Myer Holdings Limited is an Australian department store retailing a broad range of products ranging from children’s, babies, men’s and women’s footwear, clothing and accessories; computers; electrical; cosmetics and fragrance; furniture; homewares; beddings; flooring; video games; toys; car audio; and travel goods (Myer, 2018). Myer has been the largest department store operating in all states in Australia. The company has had an interesting retailing story considering its humble beginning in 1900 and its market dominance now. Myer acquired its merger with Coles Group in 1985, and it got listed in ASX in 2009. However, just like any other company, Myer has been through ups and downs especially due to some poor brand design and execution strategies. The purpose of this report is to evaluate Myer’s marketing strategies through macro and micro-environment analysis, SWOT analysis, STDP and the marketing mix analysis.
Myer operates in a competitive business environment and has to develop a robust marketing strategy that will keep it on top of the market. Myer’s main competitor is David Jones whose sales have been growing every year with the 2016 financial year report showing DJs sales increased by 7% while Myers sales rose by 2.7%. In 2016, a study by Roy Morgan Research showed that Myer’s customer satisfaction level was 86.2% which was 0.4% lower than DJs. However, Myer recorded an increase in customer satisfaction level in 2017 with 88.6% while DJs went down to 85.1% (B&T Magazine, 2017). Besides, Myer faces competition from other specialised retailers and online players such as Amazon. Myer is a department store company and targets the middle class and upper-middle-class individuals. It sells clothing, footwear and accessories to both men and women and targets teenage girls with trendy fashion lines.
Microenvironment factors are very critical in the analysis of a business marketing strategy. Internal business factors such as customers, suppliers, competitors, media and the general public have a significant impact on the company’s operations. Aware of the influence of customers to the success of a business, Myer treats its customers with a lot of care and priority.

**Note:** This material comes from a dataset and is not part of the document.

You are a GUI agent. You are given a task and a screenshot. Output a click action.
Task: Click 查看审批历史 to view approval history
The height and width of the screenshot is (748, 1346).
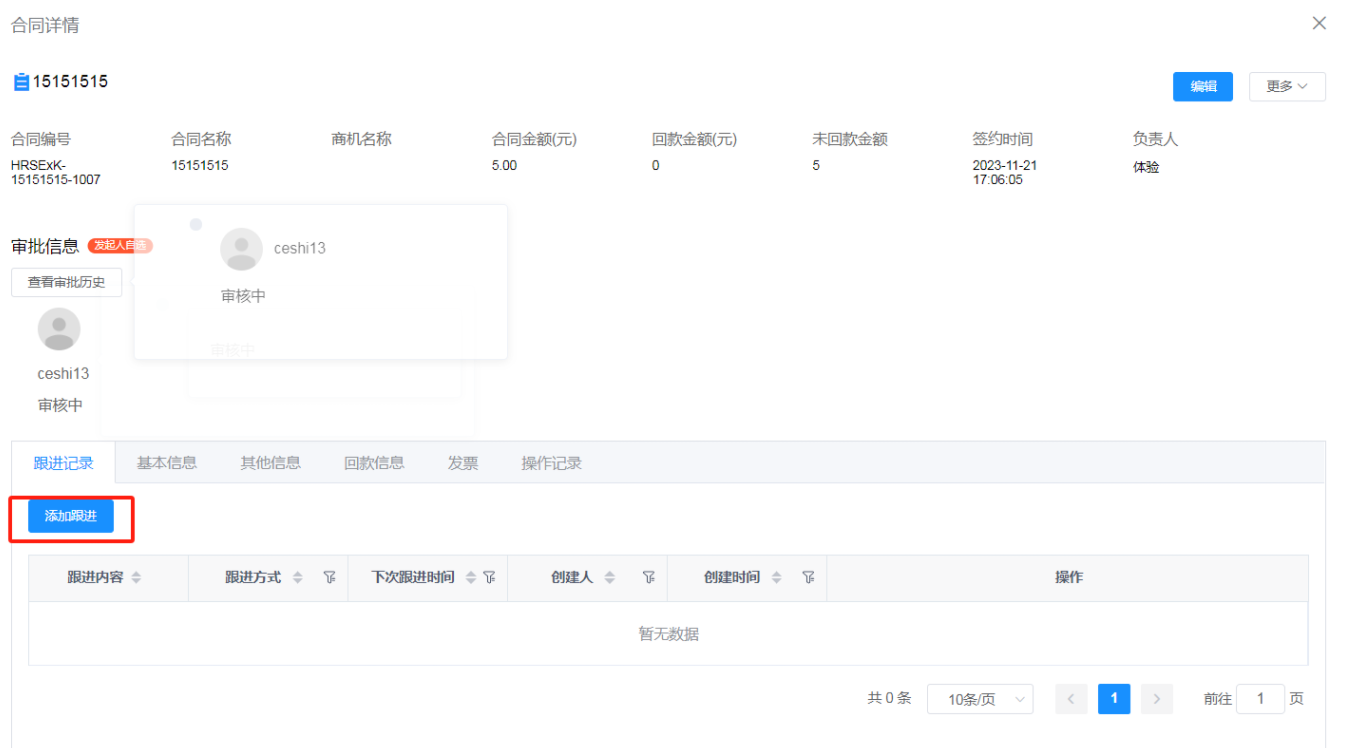point(66,282)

The company’s customers are mainly middle and upper-class individuals. Myer’s customers are B2C and are mostly local customers within the Australian states. One of the reasons why customers prefer Myer products is because the company offers a wide range of quality products and a competitive price compared to other retailers in the market. The company also has several offers to its customer including Myer gift cards, Myer Insurance, Myer Care Plan, Myer Credit Card etc. it offers excellent customer services such as the return policy where their customers can return the product within 30 days if they have changed their mind and the product is still in sealable condition.

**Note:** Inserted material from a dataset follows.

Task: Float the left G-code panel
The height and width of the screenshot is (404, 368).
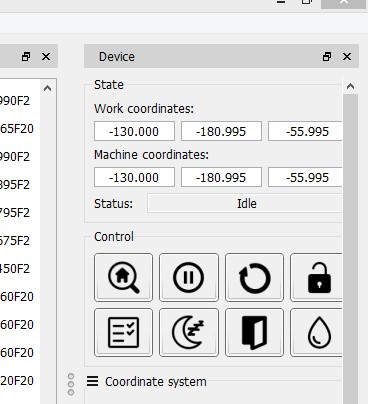Action: 26,57
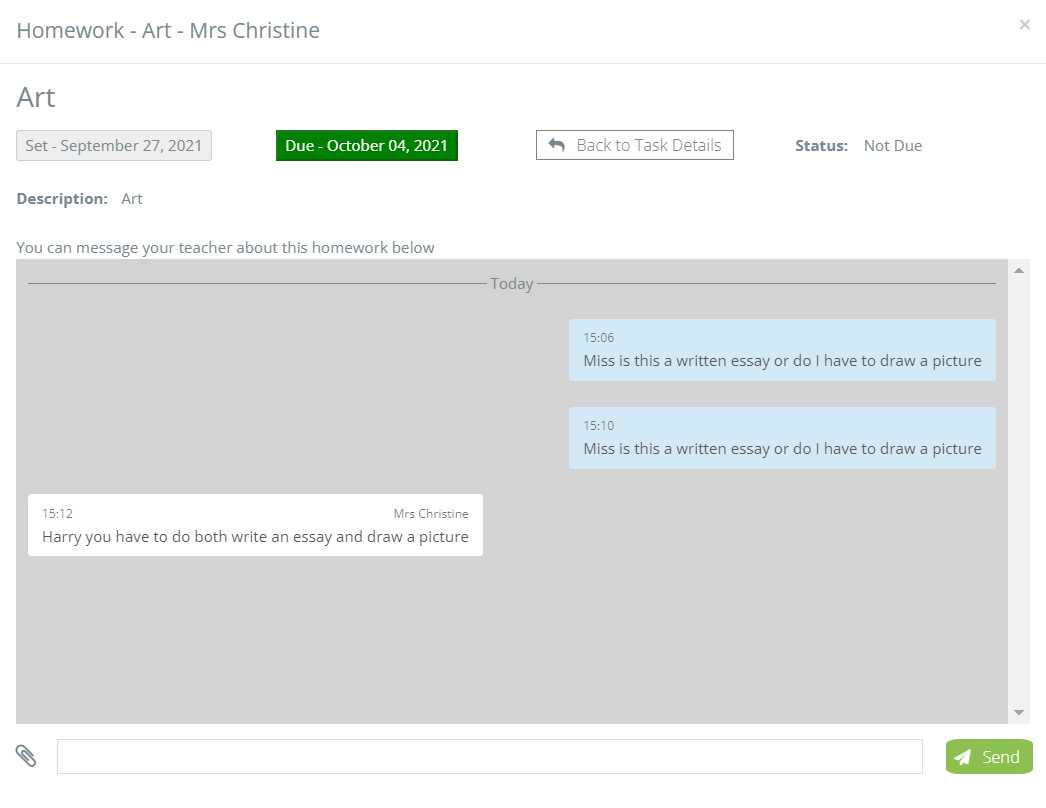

Myer understands that suppliers are crucial to the success of every business and they affect the company’s marketing plan. According to Porral and Stanton (2017), supplier behaviour will impact the business it supplies. For instance, if a supplier supplies poor quality products, the company is likely to suffer customer dissatisfaction. Therefore, Myer maintains a close supplier relationship through its program, “Myer Supplier of the Year’ (Myer, 2018), that recognises its suppliers thus ensuring they provide quality products to enable the company remain competitive.
Differentiation is one of the vital elements of a marketing game (Porter, 1998). Every business must ensure they offer better services than their competitors to secure a larger market share and customer loyalty. Myer understands that David Jones is their main competitor in the department store retailing and has diversified their products to ensure that they have a competitive advantage.
Media attention can shape the success of an organisation. Whether the media attention is positive or negative, it has an enormous impact on the company. Myer ensures that they live within the country values and therefore ensure positive media attention. For example, in 2013, the then Myer CEO Bernie Brookes caused an uproar on social media after he was quoted saying that the NDIS scheme by the company was putting a heavy load on its customers and stakeholders. This caused a consumer boycott that temporarily affected the company’s sales for the third quarter of the year (Fitzsimmons, 2013).
Myer recognizes that they have to satisfy the whole public and thus their services must be aimed at achieving this goal. This includes both the general laws and corporate social responsibility. Consequently, Myer has several community initiatives such as the Myer Community Fund which supports the women and children who are impacted by family violence. This helps the company market itself to the community (Myer, 2018).
Macro environment factors are very significant for the future of the organisation. They provide substantial details about operating challenges that face an organisation (Issa et al. 2018). These factors include political, social, economic, legal and technological factors.
These factors play a critical role in determining the factors that impact Myer’s long-term profitability in Australia. Political stability; the level of corruption; bureaucracy and interference in retailing industry; trade regulations; anti-trust laws; taxation; pricing regulations; mandatory employee benefits; wage regulations such as the minimum wage; as well as industrial safety regulation that are introduced to the retailing sector all have an influence in the operations of Myer.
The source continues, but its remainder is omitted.